第34話 ラナリアの吸精魔法

 ワタル達、チームハナビがグリーンボアを狩りに森の奥に行っている間、連れてきた馬たちは、ワタルの張った結界の中で安全が確保されている。

 ワタルの張る結界は、日本の漢字を魔法陣にしたもので、まず破られる心配のない強力なものだ。

 だから、馬や荷車の心配はしていなかったのだが……


 ワタル達がグリーンボアの討伐を終えて馬のところへ戻ってみると、3人の冒険者風の男達が、ワタルの結界にメチャクチャ攻撃していたのだ。


「おらぁ」


「うりゃぁぁ」


「何だこれ、ビクともしないぞ」


 大騒ぎである。

 剣を振り回すように結界にぶつけていたり、助走をつけて槍で突いたりしている。

 休ませている馬たちも落ち着かない様子である。


 唖然とするワタル達。

 ここらあたりの冒険者はこんな奴らばっかりなのか?

 ギルドマスター、ガナイの苦虫を噛み潰したような顔が頭に浮かぶワタル。

 こんな奴らの面倒をみなくてはいけないギルマスに少し同情してしまう。


「おい、お前ら、うちの馬に何の用だ」


 ワタルが声をかける。

 その声に驚いて、反射的に逃げようとした男達だったが、ワタル達を見て表情が変わる。

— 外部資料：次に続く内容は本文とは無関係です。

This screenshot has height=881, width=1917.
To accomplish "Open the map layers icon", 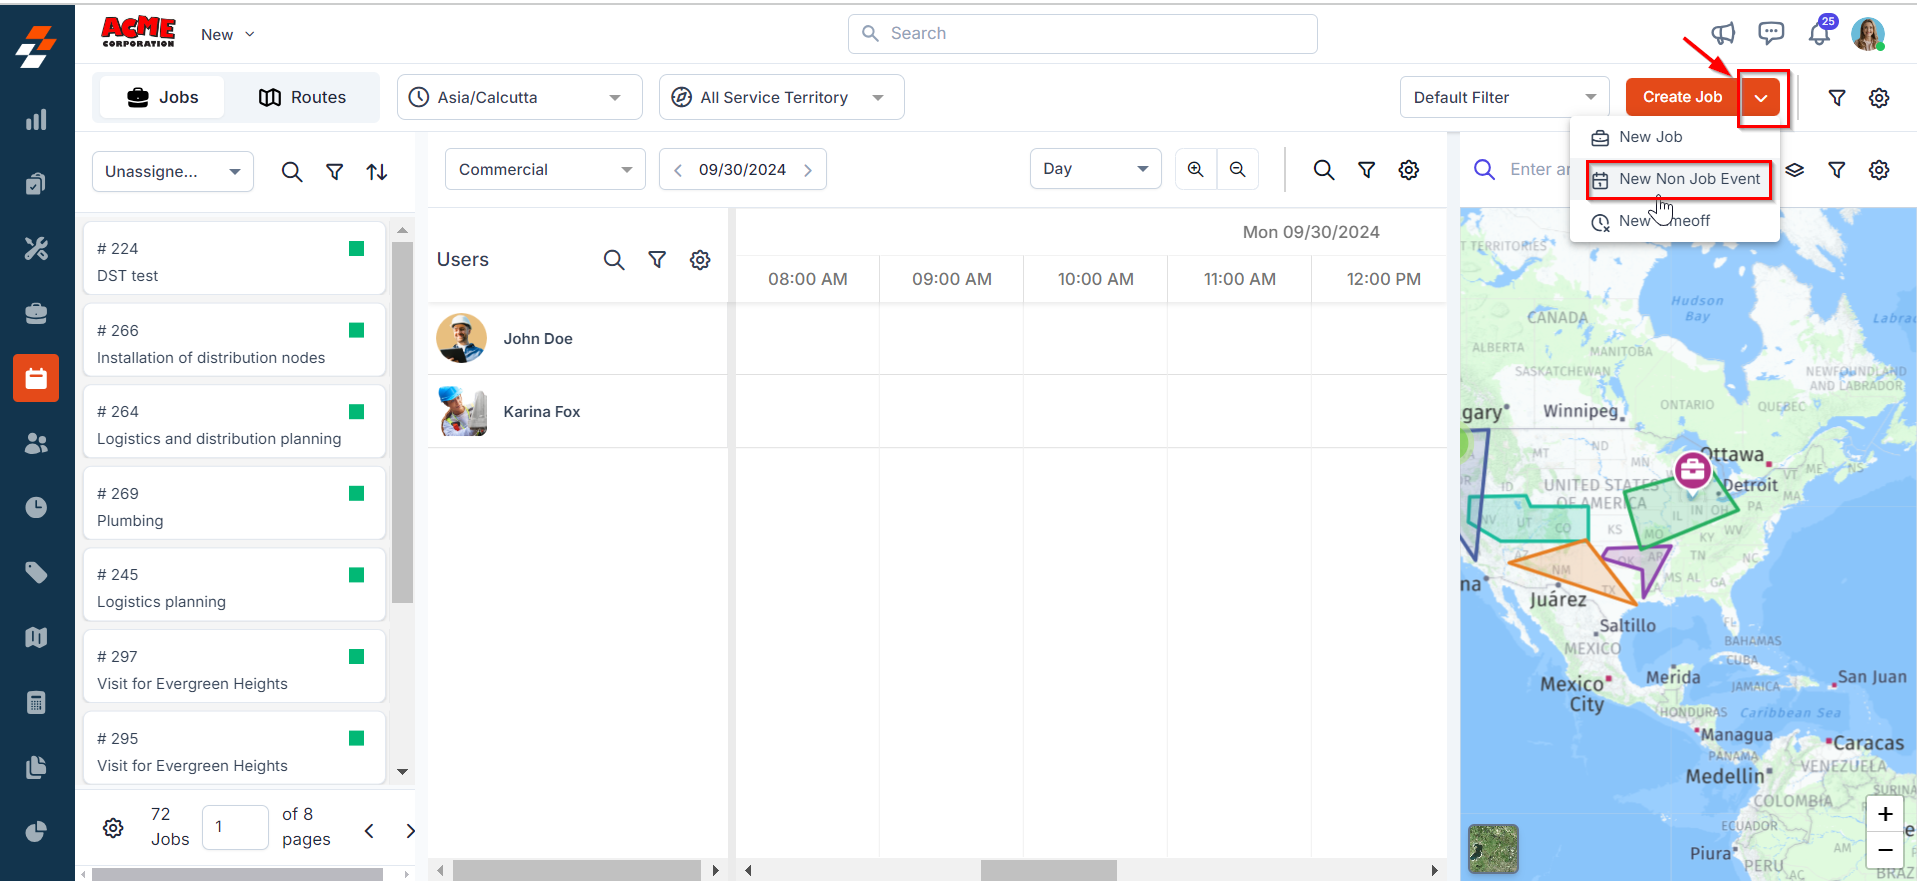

 気配を察知して、ワタル達が弱い、と踏んだのだろう。

 何やらニヤニヤし始めた。


 自分達の攻撃でビクともしないような結界を張った者が、自分達よりも弱い訳がない。

 何らかのアイテムを使ったと思ったにしても、警戒はするべきである。

 だが、そこまで知恵が回らないのだろう。

 頭の悪い、弱いものイジメが好きなクズ決定である。


「俺たちは、お前らの馬を見張ってやってたんだよ。見張り料を貰わないといけねぇな」


 こいつら何か言い出したぞ。

 言いがかりも甚だしい。


「幾ら何でもお前らなぁ」


 ワタルは呆れてしまう。


「はぁぁ、こいつらをかまってやる気にもなれないわ」


 ラナリアは盛大にため息を吐く。

 そして、何か思い付いたのか


「私に任せて」


 と言うと、懐から1本の杖を出す。

 普段ラナリアが使っている杖ではない。

 それを見た男達の1人が、慌てて喋り出す。


「おい、俺達に逆らうとためにならないぞ。俺はあのハマルさんの知り合いだぞ」


 ハマルって誰だっけ?

 と思ったラナリアだったが、洞窟で襲ってきたニヤけ男の名前だったと思い出す。

 ロザリィではそれなりに有名人、という話だった。


「ああ、あのクズの知り合いだからクズなのね。あのニヤけ男と知り合いなら、ジャレイトとかいう気持ち悪い魔法使いも知り合いかしら?」


 驚く男達。

 ハマルより格上のジャレイトの事も知っているのだろう。

 既に死んでいることは知らないようだが……


 そんな男達の返答を待たずに、ラナリアは詠唱を始める。


「我の名に於いて世の理に命ず、吸魔吸精の如き所業の成せるその……」


 ラナリアが詠唱している間、男達はヒソヒソと


「おい、ヤバイんじゃないか」


「ビビんなよ、ハッタリだろう」


「ジャレイトって言ってたぞ」


 などと相談していたが、何か対策を講じる訳ではなかった。

 クズである。

 咄嗟の判断力が無いのは、冒険者として致命的である。

 もっとも、ラナリアに襲いかかるようなら他のメンバーが黙ってないのだが……


 ラナリアの詠唱が完成する。

 彼女の持つ杖の先には、黒い霧のようなものが渦を巻いているように見える。


「ドレイン」


 ラナリアが呟くと、杖の先から黒い霧が太い紐状になって、クズ冒険者の方へ流れて行き、彼らにまとわり付く。


「うわっ、わっ」


 男達は慌てて黒い霧を払おうとするが、実体のない霧を払うことが出来ない。

 そして、まとわり付いた黒い霧の周りが、わずかに発光すると同時に少し膨らんだように見えた。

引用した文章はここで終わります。